Modern motorhomes are very much all-weather leisure vehicles – they are heated and well-insulated, making them a perfect home from home even in the dead of winter.
But the motorhome is also designed to be driven and, in winter, conditions on the roads may prove challenging enough for any driver – the more so if you are driving a motorhome or auto-sleeper.

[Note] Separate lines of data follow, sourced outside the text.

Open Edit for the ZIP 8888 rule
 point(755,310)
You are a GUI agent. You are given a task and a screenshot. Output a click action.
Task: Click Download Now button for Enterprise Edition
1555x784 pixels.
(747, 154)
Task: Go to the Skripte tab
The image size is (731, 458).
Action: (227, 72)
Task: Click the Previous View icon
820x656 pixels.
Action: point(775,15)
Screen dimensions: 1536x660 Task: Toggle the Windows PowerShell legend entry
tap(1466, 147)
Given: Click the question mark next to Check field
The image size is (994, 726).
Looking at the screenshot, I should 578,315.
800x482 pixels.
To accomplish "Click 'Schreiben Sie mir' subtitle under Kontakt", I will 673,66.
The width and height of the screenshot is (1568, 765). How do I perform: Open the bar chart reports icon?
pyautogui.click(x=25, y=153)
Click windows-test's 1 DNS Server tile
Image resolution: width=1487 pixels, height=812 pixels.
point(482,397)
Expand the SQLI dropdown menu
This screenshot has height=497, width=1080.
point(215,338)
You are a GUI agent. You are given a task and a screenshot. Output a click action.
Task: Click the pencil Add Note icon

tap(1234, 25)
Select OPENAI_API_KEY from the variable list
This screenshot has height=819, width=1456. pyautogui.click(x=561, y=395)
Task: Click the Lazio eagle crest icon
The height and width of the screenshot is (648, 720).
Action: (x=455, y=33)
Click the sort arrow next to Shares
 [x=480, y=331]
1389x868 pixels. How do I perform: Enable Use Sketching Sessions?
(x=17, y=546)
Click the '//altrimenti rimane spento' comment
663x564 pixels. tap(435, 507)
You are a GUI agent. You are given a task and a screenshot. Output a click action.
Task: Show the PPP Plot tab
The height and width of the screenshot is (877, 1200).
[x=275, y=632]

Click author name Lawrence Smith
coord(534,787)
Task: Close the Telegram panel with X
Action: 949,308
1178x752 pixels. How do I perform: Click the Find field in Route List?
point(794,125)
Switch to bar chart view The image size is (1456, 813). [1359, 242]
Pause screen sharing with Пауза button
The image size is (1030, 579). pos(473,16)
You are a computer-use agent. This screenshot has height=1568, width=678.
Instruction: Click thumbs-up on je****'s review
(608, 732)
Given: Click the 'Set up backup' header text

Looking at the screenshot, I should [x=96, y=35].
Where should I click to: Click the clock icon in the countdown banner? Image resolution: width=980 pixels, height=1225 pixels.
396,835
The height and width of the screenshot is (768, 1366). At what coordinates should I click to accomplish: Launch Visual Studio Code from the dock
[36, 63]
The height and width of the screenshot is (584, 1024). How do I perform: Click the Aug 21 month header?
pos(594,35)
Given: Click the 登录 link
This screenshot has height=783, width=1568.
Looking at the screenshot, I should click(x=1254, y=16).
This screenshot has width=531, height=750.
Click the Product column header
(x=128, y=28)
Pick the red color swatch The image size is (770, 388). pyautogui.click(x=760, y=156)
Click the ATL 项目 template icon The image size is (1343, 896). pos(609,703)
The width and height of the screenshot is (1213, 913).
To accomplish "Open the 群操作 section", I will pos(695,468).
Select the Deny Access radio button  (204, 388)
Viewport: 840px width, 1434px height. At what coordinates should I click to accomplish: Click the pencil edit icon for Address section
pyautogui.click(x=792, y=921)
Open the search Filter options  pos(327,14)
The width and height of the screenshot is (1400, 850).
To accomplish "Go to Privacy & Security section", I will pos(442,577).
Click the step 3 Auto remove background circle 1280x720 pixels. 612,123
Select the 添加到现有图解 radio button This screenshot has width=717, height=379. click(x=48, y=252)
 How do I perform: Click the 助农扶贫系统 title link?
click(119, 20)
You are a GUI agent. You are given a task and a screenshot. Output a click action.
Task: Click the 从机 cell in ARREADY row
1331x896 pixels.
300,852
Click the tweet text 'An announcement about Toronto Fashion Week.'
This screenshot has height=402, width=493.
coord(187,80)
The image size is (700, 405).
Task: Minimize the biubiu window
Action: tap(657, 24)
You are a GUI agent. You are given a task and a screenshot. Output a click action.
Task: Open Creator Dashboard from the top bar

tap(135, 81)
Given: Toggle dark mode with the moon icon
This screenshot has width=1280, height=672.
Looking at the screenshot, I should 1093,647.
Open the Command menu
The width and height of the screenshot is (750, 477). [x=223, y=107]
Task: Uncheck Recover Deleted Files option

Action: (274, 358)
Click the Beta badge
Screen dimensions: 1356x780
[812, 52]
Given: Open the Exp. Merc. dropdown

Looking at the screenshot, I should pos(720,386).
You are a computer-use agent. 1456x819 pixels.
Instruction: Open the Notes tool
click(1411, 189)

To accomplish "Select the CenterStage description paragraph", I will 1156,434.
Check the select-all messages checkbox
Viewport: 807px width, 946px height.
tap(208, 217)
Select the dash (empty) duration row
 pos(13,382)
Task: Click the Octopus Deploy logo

So here are a few tips and suggestions for safe winter driving in your treasured motorhome:
- probably the single most important precaution to take before driving in winter is to be prepared;
- weather conditions may change at a moment’s notice and you don’t want to be caught off-guard by the sudden appearance of ice, snow or sleet;
- indeed, if snow or other severe weather warnings have been issued – the Met Office sends them free through their email alert service – then it might be sensible to postpone your outing altogether;
Winter tyres and chains
- if you know we are in for a prolonged cold snap or heavy snowfalls are predicted – you might even be driving your motorhome to one of Europe’s winter sports destinations – you might want to consider investing in winter tyres as a very minimum;
- in many countries, advises Out and About Live, snow chains or snow socks – textile liners that wrap around the wheels of your motorhome – may be a legal requirement;
Keep a safe distance
- keeping a safe distance from the vehicle in front of you is ever-green advice – but becomes even more critical in winter time;
- as conditions on the roads deteriorate – and especially if there is ice or snow – you may need to triple or even quadruple your distance behind the vehicle in front;
- that extra gap might make all the difference you need if the vehicle stops suddenly and your braking and final stopping distance is put to the test;
- winter driving also relies on your having an even more familiar knowledge of your motorhome’s controls – especially the demister;
- the last thing you want to be doing when trying to concentrate on the road ahead is to be fiddling with unfamiliar controls to get the correct flow of air from the demister;
- clearly, any accumulated ice on the windscreen needs to be removed before setting off but never try to do so by pouring hot water over it – you are likely to crack your windscreen – so, instead use a patent de-icing spray or liquid
- to help prevent the accumulation of ice in the first place, invest in a purpose-designed windscreen cover or even use cardboard or an old sheet;
- be similarly careful when using hot water to heat keys to turn in frozen locks – modern locks are likely to incorporate plastic components which may melt if the key is too hot;
The windscreen washer
- you’re likely to be needing the windscreen washer to maintain good visibility whilst on the move, so remember to keep the water reserve topped up with an appropriately strong de-icing fluid;
- if you have forgotten to do so, or do not know whether the vehicle’s radiator is topped up with antifreeze, have the concentration checked and add more to bring it up to the required level.
Your motorhome is probably designed for all-weather enjoyment, so don’t hesitate to use it for just that. Just remember that extra care, preparation and precautions may be needed for the challenge of winter driving conditions.